For this exercise, copy out each line of the material below that includes "radio".
<<<<
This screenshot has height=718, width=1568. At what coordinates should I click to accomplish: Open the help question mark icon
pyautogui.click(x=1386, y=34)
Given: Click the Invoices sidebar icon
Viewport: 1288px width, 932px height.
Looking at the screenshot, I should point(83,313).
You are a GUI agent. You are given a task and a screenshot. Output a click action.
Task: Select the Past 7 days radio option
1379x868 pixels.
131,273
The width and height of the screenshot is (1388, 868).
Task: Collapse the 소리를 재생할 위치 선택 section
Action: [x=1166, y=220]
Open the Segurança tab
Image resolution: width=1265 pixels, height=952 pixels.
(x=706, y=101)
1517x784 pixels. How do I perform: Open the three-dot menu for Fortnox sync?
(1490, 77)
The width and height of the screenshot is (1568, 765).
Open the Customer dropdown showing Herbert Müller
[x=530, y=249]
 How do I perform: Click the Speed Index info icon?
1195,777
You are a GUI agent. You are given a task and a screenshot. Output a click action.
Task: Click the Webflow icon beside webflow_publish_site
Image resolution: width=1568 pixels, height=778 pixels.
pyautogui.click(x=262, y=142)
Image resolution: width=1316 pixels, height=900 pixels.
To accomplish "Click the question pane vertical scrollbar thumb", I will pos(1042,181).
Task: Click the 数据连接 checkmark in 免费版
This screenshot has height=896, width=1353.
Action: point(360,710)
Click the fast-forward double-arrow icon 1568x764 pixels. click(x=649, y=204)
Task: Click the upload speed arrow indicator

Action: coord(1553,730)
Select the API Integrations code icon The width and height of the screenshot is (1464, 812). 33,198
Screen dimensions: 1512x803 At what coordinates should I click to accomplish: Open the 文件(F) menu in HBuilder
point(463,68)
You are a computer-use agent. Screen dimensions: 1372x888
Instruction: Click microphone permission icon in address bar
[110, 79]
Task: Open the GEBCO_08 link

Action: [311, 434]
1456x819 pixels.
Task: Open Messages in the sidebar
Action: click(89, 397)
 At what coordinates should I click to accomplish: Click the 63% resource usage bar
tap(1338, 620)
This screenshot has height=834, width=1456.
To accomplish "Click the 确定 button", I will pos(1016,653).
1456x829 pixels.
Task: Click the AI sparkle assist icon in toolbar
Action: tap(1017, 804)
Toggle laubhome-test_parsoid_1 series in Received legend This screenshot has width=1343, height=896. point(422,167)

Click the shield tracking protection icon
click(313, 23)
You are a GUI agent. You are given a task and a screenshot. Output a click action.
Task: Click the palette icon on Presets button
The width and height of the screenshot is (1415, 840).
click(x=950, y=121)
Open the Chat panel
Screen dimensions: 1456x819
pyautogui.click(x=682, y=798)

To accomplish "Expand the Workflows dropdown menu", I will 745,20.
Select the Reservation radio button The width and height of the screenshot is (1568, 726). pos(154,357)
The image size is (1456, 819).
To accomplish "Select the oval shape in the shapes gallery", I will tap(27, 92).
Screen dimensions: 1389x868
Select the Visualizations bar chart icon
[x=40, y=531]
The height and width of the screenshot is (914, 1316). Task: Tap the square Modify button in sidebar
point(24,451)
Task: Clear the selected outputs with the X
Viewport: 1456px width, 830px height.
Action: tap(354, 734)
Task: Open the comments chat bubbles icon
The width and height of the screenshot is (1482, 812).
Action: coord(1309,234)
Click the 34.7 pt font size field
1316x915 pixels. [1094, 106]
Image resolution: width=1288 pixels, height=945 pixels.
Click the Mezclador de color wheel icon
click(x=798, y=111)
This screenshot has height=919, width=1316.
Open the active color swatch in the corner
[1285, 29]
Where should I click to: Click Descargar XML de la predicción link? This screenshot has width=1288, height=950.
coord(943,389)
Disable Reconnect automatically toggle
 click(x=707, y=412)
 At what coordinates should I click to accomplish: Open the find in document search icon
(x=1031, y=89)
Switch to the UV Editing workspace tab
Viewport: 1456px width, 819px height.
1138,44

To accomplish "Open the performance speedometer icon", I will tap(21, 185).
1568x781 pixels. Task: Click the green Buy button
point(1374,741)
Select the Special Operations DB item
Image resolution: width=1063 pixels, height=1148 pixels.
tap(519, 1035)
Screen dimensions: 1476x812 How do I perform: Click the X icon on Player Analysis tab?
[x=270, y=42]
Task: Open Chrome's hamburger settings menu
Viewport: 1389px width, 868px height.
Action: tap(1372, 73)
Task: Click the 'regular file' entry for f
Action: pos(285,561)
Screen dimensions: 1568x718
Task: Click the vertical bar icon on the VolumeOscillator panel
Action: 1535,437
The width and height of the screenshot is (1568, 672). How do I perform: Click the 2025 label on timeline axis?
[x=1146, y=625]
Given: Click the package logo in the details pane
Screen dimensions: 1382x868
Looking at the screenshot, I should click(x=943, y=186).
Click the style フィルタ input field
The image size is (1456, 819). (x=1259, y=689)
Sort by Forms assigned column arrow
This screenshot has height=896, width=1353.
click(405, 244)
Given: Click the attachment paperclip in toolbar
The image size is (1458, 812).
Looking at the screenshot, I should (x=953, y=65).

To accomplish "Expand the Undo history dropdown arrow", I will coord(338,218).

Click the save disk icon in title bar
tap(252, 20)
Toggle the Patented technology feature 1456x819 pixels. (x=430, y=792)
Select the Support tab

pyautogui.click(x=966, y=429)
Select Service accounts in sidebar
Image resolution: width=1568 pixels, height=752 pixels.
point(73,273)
>>>>
* RESULT *
Task: Select the Past 7 days radio option
Select the Reservation radio button The width and height of the screenshot is (1568, 726). pos(154,357)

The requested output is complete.